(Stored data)
=====

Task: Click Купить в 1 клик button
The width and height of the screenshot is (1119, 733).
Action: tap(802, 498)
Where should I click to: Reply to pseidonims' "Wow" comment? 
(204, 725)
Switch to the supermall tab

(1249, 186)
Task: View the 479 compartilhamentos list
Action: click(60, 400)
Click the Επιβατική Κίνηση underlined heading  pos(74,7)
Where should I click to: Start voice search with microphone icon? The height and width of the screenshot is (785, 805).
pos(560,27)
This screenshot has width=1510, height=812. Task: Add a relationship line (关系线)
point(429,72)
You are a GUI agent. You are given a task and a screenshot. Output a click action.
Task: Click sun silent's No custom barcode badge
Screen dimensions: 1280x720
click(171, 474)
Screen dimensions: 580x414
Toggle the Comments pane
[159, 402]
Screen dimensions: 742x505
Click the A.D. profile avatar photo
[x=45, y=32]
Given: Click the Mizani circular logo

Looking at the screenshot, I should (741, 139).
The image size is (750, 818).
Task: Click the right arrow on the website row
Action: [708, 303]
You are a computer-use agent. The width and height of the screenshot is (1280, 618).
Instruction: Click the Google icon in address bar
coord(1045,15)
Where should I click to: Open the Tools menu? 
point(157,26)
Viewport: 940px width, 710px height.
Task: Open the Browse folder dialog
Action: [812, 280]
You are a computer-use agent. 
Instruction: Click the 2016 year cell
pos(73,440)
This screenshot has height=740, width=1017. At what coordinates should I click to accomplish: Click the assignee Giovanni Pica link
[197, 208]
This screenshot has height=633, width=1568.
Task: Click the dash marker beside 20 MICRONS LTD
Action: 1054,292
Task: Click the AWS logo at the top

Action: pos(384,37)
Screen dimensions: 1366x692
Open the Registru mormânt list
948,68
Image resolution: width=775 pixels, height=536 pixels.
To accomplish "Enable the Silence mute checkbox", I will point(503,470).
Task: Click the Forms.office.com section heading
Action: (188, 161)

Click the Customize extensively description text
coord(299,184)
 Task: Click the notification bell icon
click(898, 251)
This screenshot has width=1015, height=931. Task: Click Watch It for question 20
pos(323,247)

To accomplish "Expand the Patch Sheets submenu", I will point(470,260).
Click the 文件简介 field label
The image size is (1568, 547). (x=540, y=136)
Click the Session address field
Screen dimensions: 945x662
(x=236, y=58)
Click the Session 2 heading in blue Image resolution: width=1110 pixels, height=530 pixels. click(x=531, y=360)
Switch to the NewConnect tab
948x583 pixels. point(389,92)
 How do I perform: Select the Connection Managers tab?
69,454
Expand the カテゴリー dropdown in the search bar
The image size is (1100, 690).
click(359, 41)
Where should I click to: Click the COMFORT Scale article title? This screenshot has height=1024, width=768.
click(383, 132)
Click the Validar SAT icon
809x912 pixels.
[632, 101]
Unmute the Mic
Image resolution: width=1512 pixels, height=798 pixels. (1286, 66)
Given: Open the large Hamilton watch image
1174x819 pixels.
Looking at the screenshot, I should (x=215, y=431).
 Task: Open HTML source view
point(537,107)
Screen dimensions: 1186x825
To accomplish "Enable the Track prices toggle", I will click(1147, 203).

=====

■ What you are asked to do ■
Look at the entries above. Then set all of them down again exactly.

■ Solution to the problem ■
Task: Click Купить в 1 клик button
The width and height of the screenshot is (1119, 733).
Action: tap(802, 498)
Where should I click to: Reply to pseidonims' "Wow" comment? 
(204, 725)
Switch to the supermall tab

(1249, 186)
Task: View the 479 compartilhamentos list
Action: click(60, 400)
Click the Επιβατική Κίνηση underlined heading  pos(74,7)
Where should I click to: Start voice search with microphone icon? The height and width of the screenshot is (785, 805).
pos(560,27)
This screenshot has width=1510, height=812. Task: Add a relationship line (关系线)
point(429,72)
You are a GUI agent. You are given a task and a screenshot. Output a click action.
Task: Click sun silent's No custom barcode badge
Screen dimensions: 1280x720
click(171, 474)
Screen dimensions: 580x414
Toggle the Comments pane
[159, 402]
Screen dimensions: 742x505
Click the A.D. profile avatar photo
[x=45, y=32]
Given: Click the Mizani circular logo

Looking at the screenshot, I should (741, 139).
The image size is (750, 818).
Task: Click the right arrow on the website row
Action: [708, 303]
You are a computer-use agent. The width and height of the screenshot is (1280, 618).
Instruction: Click the Google icon in address bar
coord(1045,15)
Where should I click to: Open the Tools menu? 
point(157,26)
Viewport: 940px width, 710px height.
Task: Open the Browse folder dialog
Action: [812, 280]
You are a computer-use agent. 
Instruction: Click the 2016 year cell
pos(73,440)
This screenshot has height=740, width=1017. At what coordinates should I click to accomplish: Click the assignee Giovanni Pica link
[197, 208]
This screenshot has height=633, width=1568.
Task: Click the dash marker beside 20 MICRONS LTD
Action: 1054,292
Task: Click the AWS logo at the top

Action: pos(384,37)
Screen dimensions: 1366x692
Open the Registru mormânt list
948,68
Image resolution: width=775 pixels, height=536 pixels.
To accomplish "Enable the Silence mute checkbox", I will point(503,470).
Task: Click the Forms.office.com section heading
Action: (188, 161)

Click the Customize extensively description text
coord(299,184)
 Task: Click the notification bell icon
click(898, 251)
This screenshot has width=1015, height=931. Task: Click Watch It for question 20
pos(323,247)

To accomplish "Expand the Patch Sheets submenu", I will point(470,260).
Click the 文件简介 field label
The image size is (1568, 547). (x=540, y=136)
Click the Session address field
Screen dimensions: 945x662
(x=236, y=58)
Click the Session 2 heading in blue Image resolution: width=1110 pixels, height=530 pixels. click(x=531, y=360)
Switch to the NewConnect tab
948x583 pixels. point(389,92)
 How do I perform: Select the Connection Managers tab?
69,454
Expand the カテゴリー dropdown in the search bar
The image size is (1100, 690).
click(359, 41)
Where should I click to: Click the COMFORT Scale article title? This screenshot has height=1024, width=768.
click(383, 132)
Click the Validar SAT icon
809x912 pixels.
[632, 101]
Unmute the Mic
Image resolution: width=1512 pixels, height=798 pixels. (1286, 66)
Given: Open the large Hamilton watch image
1174x819 pixels.
Looking at the screenshot, I should (x=215, y=431).
 Task: Open HTML source view
point(537,107)
Screen dimensions: 1186x825
To accomplish "Enable the Track prices toggle", I will click(1147, 203).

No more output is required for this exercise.